- Supplied material:
▬▬▬

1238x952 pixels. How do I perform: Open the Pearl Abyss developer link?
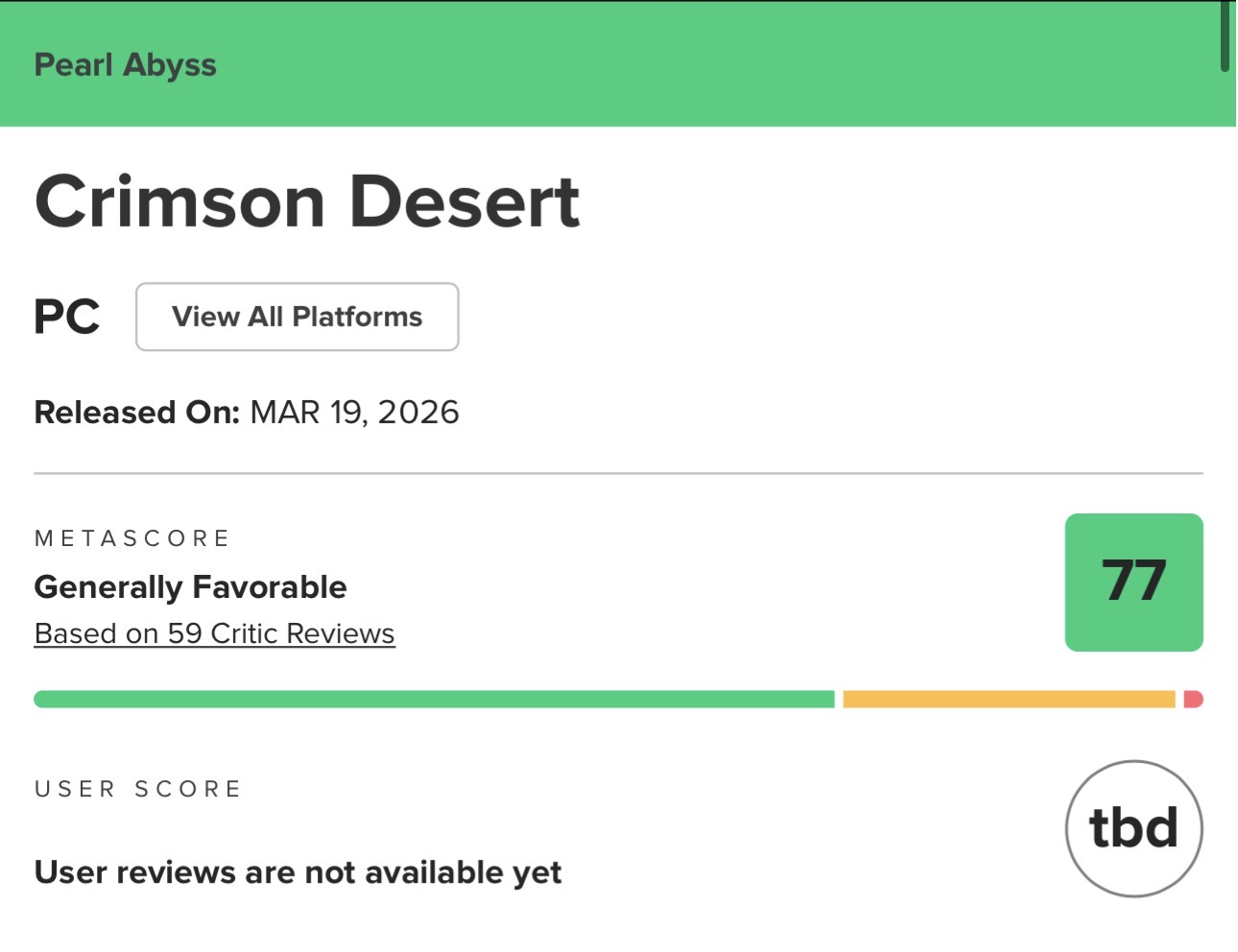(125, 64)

▬▬▬

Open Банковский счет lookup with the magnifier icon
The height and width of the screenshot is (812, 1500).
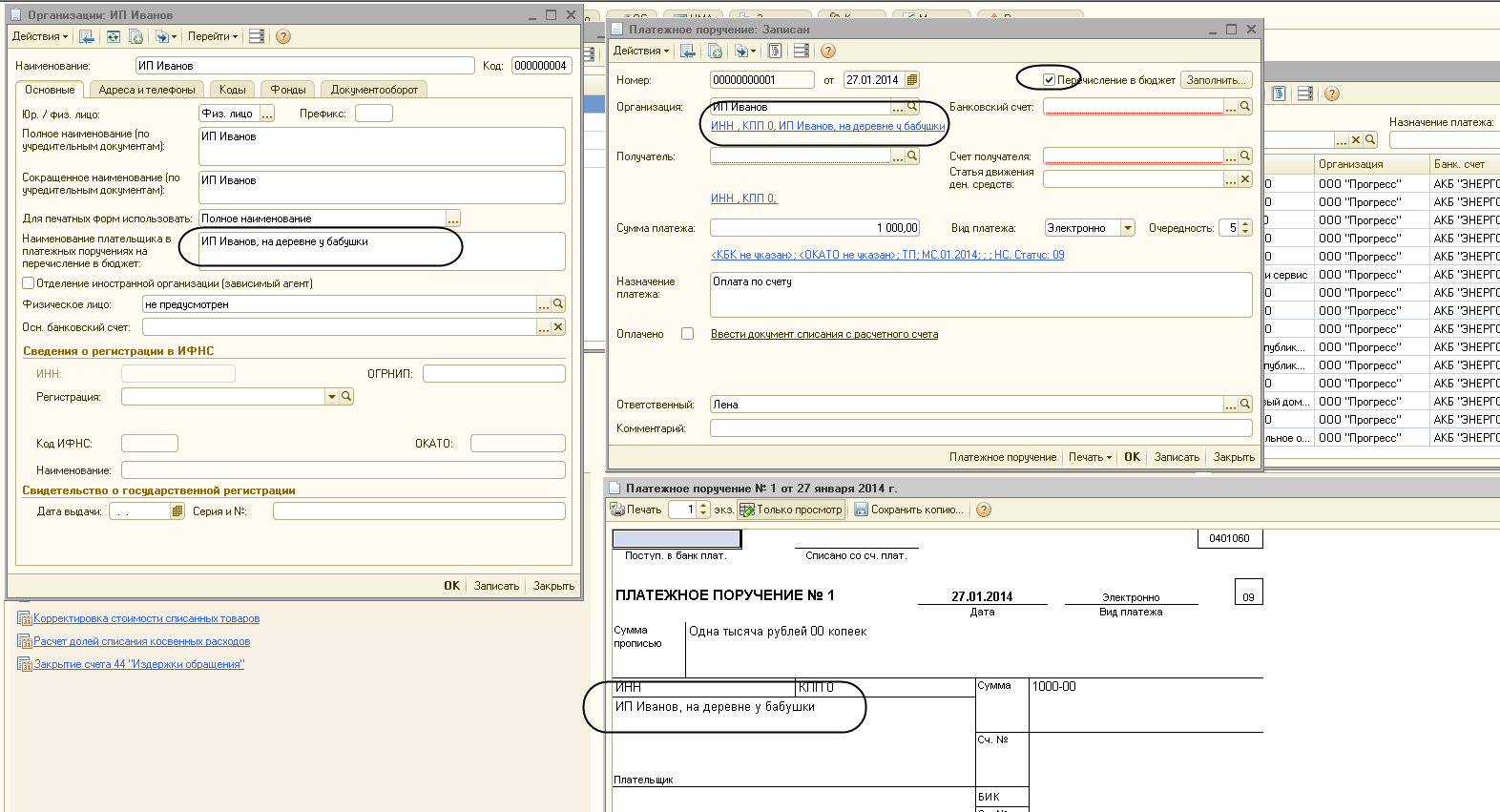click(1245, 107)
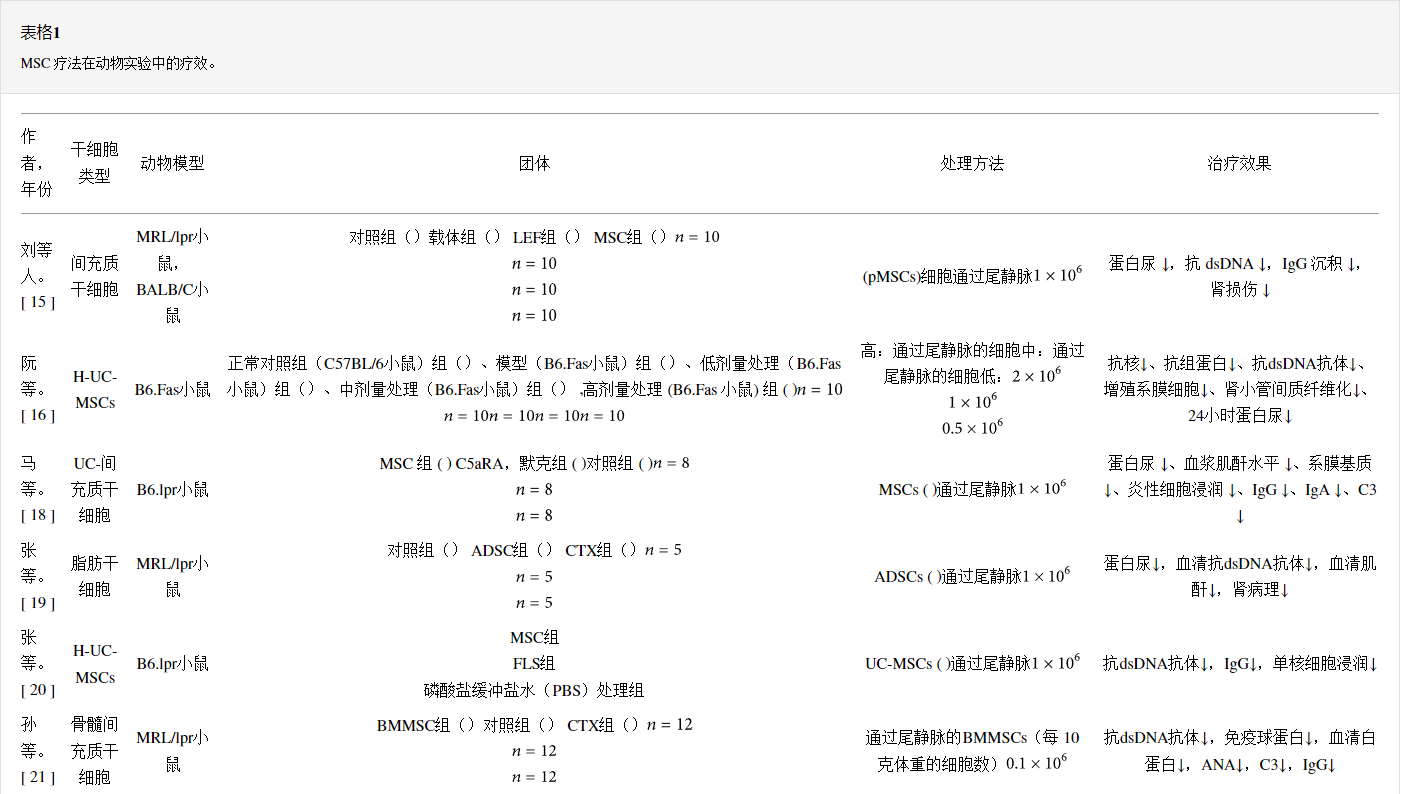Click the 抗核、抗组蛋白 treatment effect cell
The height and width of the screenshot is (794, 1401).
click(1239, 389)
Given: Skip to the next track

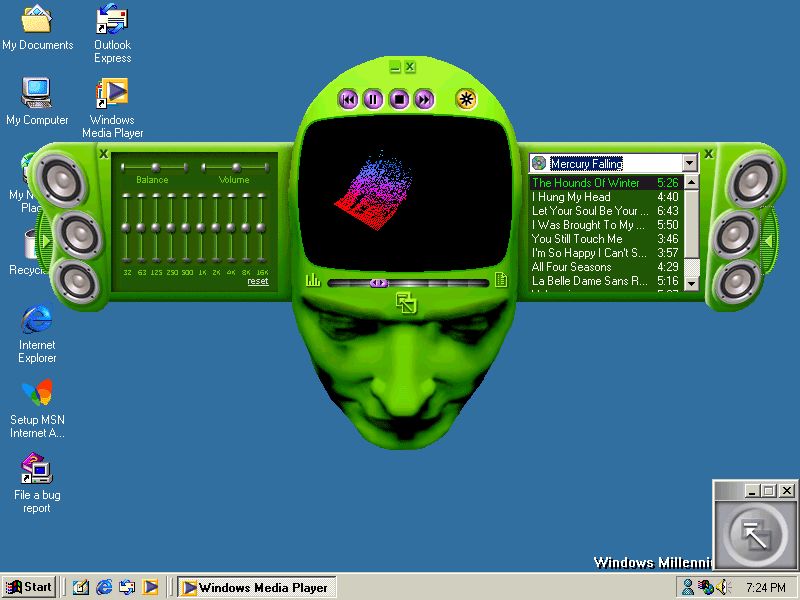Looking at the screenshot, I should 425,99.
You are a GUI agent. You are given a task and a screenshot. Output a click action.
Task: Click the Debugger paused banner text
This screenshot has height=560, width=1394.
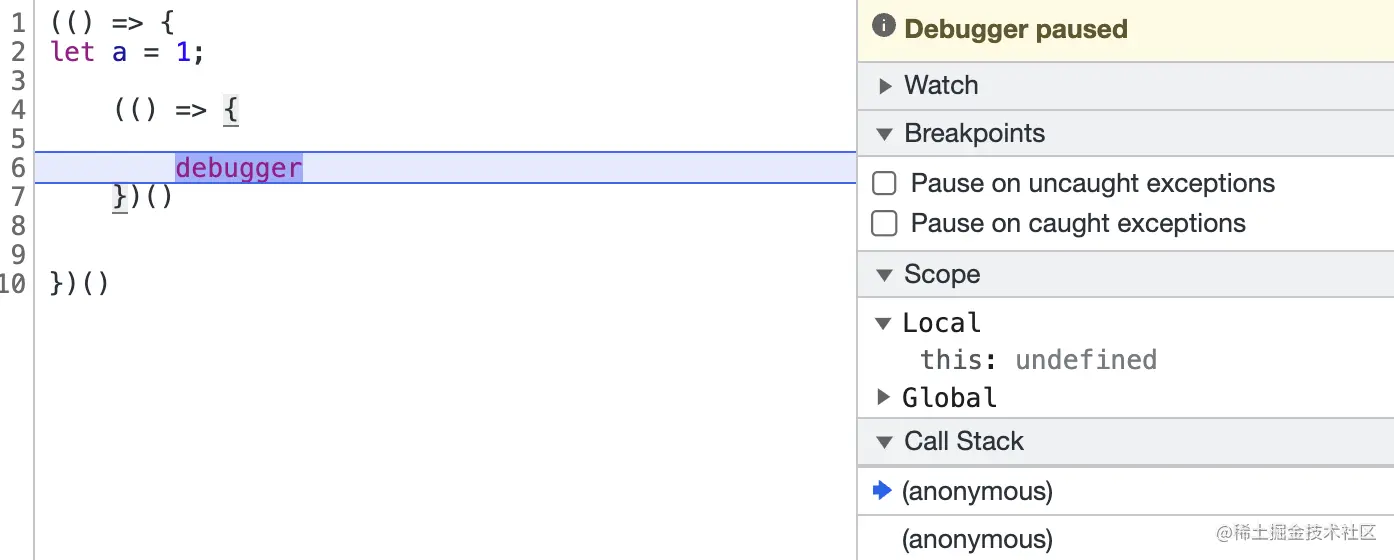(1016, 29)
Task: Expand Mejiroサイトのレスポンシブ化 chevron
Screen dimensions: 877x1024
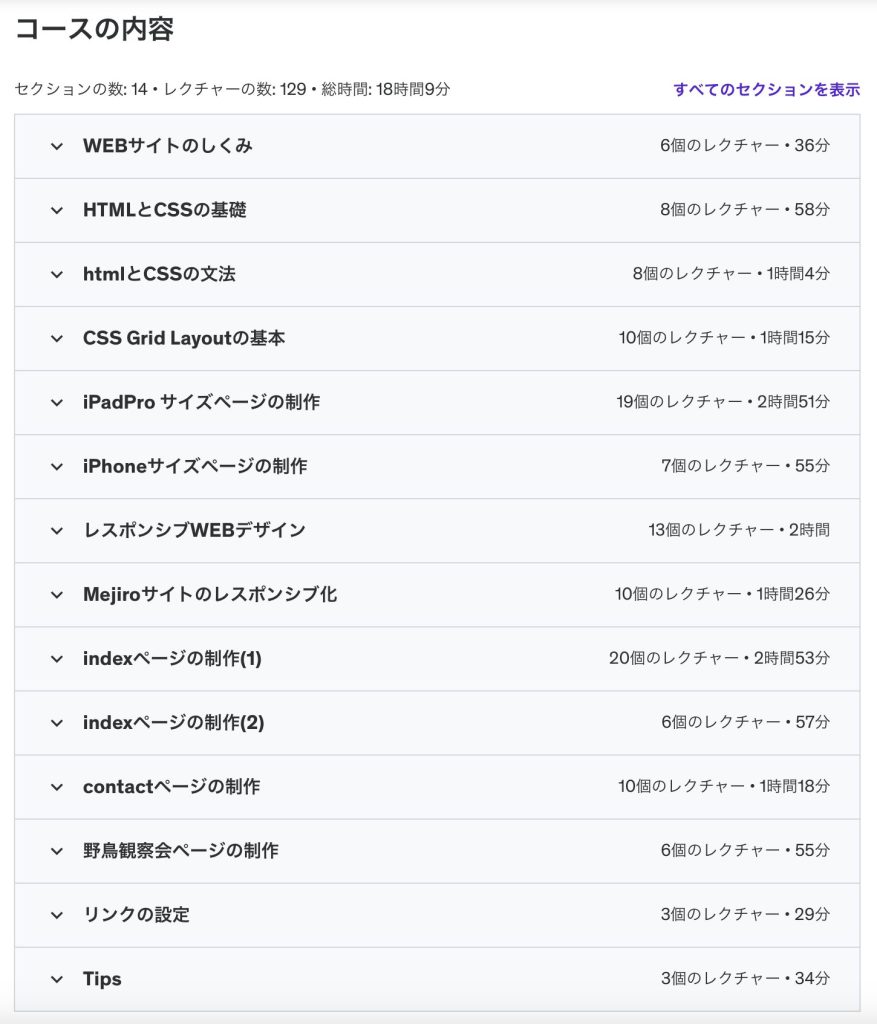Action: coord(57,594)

▬▬▬

Copy exactly the material above from the line with "The height and width of the screenshot is (812, 1500)." to the line with "Task: Click the Debugger paused banner text", ends included, and nothing else. Leave out any picture.

- Expected output:
The height and width of the screenshot is (812, 1500).
click(1245, 107)
Click the 抗核、抗组蛋白 treatment effect cell
The height and width of the screenshot is (794, 1401).
click(1239, 389)
Given: Skip to the next track

Looking at the screenshot, I should 425,99.
You are a GUI agent. You are given a task and a screenshot. Output a click action.
Task: Click the Debugger paused banner text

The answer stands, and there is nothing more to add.